◆ **Work required**: Count up every line of the data in which "heading" occurs. The reply is one number and nothing more.

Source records
-.-.-

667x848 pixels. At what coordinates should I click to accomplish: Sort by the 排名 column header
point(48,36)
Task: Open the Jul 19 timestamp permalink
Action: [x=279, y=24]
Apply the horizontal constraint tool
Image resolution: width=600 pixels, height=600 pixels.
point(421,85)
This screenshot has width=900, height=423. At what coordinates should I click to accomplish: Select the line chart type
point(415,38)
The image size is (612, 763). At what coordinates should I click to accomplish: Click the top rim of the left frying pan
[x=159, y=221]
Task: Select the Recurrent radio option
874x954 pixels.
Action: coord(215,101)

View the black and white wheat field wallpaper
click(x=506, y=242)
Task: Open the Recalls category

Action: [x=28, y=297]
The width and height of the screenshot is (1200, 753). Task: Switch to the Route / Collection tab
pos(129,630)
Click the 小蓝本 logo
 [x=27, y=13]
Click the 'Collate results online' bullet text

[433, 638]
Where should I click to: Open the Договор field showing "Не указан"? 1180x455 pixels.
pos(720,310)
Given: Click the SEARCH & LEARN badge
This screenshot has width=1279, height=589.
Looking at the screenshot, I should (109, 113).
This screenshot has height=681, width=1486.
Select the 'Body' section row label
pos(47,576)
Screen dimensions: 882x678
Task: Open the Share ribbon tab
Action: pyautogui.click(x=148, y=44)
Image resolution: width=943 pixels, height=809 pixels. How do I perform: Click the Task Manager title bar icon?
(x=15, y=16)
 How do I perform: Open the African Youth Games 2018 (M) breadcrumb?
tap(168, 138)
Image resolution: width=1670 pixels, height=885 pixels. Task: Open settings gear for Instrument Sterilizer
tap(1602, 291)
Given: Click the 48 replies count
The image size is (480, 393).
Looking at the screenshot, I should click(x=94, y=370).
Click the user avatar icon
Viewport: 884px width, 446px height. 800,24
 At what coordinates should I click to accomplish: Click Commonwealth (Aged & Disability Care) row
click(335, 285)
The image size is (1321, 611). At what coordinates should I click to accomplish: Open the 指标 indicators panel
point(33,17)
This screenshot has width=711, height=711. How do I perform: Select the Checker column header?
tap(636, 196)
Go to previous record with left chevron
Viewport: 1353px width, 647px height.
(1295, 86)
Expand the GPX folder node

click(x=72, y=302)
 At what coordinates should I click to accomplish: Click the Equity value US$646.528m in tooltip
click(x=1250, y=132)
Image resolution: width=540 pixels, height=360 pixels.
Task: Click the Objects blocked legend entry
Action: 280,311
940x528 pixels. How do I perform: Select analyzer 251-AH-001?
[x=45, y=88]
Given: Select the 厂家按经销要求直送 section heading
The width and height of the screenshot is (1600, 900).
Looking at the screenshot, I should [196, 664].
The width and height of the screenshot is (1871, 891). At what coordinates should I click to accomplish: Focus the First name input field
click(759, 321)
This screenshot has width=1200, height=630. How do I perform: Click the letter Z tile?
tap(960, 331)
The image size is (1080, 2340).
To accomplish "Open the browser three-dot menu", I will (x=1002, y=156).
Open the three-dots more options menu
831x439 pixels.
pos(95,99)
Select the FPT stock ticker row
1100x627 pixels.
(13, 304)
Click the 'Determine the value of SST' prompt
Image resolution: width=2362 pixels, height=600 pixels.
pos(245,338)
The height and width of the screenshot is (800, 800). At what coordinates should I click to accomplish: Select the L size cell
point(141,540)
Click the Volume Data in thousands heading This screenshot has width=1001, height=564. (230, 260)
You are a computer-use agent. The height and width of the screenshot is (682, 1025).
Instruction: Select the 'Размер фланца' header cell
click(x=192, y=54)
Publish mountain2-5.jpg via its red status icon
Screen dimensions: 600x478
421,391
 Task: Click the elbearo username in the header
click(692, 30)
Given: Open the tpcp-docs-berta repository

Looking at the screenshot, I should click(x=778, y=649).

-.-.-

◆ **Task response**: 2